Did you know that dehydration can cause mood irregularities? It absolutely can, even mild dehydration. The tricky thing about water is that by the time we are thirsty, we are already somewhat dehydrated. The key is to drink water regularly and steadily enough throughout the day so that we don’t get thirsty. Especially in the cooler months, we are less likely to want to take a refreshing class of water…and you should still do it anyway!
- Drink a glass of water when you wake up in the morning, with snacks and meals, and… during your therapy session. I always suggest my patients have some water while we chat.
- Drink water BEFORE, during and after your workout or sports practice.
- Sipping water in class can keep you alert and energized. I recommend buying a Nalgene or some sort of re-usable bottle: eco-friendly!
- Watch your caffeine intake: it can dehydrate you. Iced coffee is not a substitute for ice water (but wouldn’t that be nice)!

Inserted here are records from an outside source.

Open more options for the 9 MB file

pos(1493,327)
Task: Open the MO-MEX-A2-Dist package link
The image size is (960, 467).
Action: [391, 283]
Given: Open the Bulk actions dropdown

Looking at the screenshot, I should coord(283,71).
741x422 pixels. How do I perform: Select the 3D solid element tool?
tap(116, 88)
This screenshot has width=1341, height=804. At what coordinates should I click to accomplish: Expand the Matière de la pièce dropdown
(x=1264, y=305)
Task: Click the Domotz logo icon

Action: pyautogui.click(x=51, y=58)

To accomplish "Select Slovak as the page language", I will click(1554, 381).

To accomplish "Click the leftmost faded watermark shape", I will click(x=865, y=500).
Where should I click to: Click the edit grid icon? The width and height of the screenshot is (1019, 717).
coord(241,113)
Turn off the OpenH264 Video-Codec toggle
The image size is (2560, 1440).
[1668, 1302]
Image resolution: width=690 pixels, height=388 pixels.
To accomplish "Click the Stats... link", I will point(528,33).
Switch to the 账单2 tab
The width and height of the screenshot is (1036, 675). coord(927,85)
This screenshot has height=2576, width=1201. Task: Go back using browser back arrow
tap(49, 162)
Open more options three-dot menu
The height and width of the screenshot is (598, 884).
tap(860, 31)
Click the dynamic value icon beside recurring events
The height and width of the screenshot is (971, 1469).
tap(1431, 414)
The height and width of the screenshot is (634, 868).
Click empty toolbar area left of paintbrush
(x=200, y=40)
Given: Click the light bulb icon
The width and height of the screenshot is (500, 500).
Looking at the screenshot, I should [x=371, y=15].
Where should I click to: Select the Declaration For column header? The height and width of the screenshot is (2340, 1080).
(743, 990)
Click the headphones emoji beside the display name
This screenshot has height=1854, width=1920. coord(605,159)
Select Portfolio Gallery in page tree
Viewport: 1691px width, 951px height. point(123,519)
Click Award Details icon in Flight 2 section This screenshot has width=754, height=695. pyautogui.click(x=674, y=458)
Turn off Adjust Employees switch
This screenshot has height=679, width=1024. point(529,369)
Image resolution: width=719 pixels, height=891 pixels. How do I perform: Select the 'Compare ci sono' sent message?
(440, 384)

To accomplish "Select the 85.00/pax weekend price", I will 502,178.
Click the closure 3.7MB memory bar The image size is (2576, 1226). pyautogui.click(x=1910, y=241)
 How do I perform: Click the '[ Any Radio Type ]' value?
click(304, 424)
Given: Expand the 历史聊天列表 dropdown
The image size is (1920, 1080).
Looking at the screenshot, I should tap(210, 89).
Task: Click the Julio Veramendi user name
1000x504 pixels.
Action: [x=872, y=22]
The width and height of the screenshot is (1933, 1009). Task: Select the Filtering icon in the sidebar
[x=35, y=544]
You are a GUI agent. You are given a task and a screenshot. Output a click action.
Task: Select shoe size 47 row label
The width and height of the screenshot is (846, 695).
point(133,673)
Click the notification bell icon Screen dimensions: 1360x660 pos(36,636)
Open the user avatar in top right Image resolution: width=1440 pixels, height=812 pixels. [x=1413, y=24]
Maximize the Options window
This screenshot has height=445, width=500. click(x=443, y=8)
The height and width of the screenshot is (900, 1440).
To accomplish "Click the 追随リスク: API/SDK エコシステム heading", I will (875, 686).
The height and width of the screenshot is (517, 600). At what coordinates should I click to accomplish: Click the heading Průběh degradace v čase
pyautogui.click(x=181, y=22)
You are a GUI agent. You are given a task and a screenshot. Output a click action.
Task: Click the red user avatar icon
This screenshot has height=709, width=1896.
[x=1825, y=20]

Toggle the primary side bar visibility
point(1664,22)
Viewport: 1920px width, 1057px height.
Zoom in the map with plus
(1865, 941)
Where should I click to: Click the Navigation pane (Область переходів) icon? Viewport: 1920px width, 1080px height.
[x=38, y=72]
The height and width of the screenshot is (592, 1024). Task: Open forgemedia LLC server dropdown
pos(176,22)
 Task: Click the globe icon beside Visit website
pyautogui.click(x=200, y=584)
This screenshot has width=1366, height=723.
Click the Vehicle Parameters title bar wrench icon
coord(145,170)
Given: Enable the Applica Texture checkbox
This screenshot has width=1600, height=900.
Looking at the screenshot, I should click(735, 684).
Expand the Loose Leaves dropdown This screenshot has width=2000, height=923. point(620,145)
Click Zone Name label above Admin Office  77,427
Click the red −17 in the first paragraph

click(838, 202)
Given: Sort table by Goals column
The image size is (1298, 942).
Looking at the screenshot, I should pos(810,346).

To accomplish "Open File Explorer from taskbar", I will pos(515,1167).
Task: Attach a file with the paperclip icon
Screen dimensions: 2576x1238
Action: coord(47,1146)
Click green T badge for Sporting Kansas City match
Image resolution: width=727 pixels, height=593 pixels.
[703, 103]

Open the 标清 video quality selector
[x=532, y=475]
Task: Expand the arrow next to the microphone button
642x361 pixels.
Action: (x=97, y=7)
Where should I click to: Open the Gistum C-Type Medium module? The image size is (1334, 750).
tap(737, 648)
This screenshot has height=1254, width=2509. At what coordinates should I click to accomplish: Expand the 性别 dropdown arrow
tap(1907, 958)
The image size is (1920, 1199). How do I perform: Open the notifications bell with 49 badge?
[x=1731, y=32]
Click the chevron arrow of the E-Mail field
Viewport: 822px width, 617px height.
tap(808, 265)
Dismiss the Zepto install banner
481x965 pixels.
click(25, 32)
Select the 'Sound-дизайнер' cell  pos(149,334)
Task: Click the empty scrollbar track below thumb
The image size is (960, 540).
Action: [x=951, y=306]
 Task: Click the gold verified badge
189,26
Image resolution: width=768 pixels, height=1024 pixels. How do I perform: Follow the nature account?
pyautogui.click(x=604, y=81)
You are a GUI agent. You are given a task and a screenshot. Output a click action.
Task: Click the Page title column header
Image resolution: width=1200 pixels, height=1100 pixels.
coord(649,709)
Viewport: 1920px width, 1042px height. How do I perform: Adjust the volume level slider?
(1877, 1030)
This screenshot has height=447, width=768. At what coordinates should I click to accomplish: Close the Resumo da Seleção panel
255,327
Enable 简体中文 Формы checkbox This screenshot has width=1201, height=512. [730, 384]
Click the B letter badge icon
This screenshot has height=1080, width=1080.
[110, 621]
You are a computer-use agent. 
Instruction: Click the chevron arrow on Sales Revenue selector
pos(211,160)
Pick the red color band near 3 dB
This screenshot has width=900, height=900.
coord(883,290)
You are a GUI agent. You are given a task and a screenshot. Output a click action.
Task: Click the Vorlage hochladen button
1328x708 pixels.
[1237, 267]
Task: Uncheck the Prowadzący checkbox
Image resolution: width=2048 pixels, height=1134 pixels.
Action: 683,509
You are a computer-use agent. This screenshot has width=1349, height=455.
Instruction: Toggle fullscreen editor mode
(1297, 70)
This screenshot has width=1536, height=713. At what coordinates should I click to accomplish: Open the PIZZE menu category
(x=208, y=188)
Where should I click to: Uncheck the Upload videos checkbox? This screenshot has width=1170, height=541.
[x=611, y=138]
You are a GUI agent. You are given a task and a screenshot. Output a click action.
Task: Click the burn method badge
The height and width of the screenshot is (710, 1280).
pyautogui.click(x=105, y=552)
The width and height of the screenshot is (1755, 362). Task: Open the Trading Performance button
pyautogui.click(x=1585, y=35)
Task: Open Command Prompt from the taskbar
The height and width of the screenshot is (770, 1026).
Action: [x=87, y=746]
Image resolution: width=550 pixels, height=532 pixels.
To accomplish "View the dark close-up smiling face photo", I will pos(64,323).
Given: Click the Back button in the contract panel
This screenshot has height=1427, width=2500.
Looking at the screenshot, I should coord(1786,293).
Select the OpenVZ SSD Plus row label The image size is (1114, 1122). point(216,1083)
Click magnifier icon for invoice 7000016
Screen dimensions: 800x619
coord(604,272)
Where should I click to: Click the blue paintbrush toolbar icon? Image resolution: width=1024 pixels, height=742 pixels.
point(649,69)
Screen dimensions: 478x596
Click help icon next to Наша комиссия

Sleep hygiene is so important and often times overlooked. A regular and routine sleep/wake cycle can play an important part of mood regulation. Too much or too little sleep can cause mood swings, irritation, and exhaustion. Nobody is at their happiest self when they are tired.
- Aim for, in general, 8 hours of sleep, but know and be mindful of your most effective baseline. Some people need more and some need less. Try to get to sleep around the same time every night, and wake up the same time every morning.
- Don’t try to put yourself to sleep playing Candy Crush! Electronics may seem like a good way to wind down after a long day; however, they and their light stimulate the brain so that you can’t fall asleep as effectively. We all fall victim to cuddling up with our ipads, computers and iphone. Give yourself a set time to turn off /put away electronics at least an hour before bed. I also recommend charging your phone in an outlet AWAY from your bed, so it’s less tempting. Reading a book is a great way to fall asleep, but be aware that doing so on an electronic reading device will make it harder to do so. In this case, real paper books win.
- Watch your caffeine intake. Although a grabbing a frappucino from Starbucks is tempting after class and before homework, having caffeine towards the end of your day can make it hard to fall asleep at night. Switch to decaf around 4pm. Or, at the very least, half caf, or some lower-caffeine tea.
- Anxiety before bed? Worried about a test? A situation with a friend you have to deal with the next day? A to-do list playing over and over in your head? Keep a journal at your bedside and write out these thoughts before bed. Then close the journal. You can return to them tomorrow.
- Keep your bed just for sleep. Doing homework and hanging out in bed is tempting, but if you keep your bed solely for sleep, you will sleep better. And, as an added bonus, you will more effectively get your homework done if it’s at a desk.
National Sleep Foundation:
There are many sources of stress in life and taking some time to assess whether or not your body is getting exactly what it needs is worth the effort. While mood irregularities are part of every day life, small changes in diet and sleep may make you feel that much better, help control your ability to deal with the difficult things, make you that much happier in your joyful moments, and give you that much more strength to tackle whatever situation or issue may come your way this fall.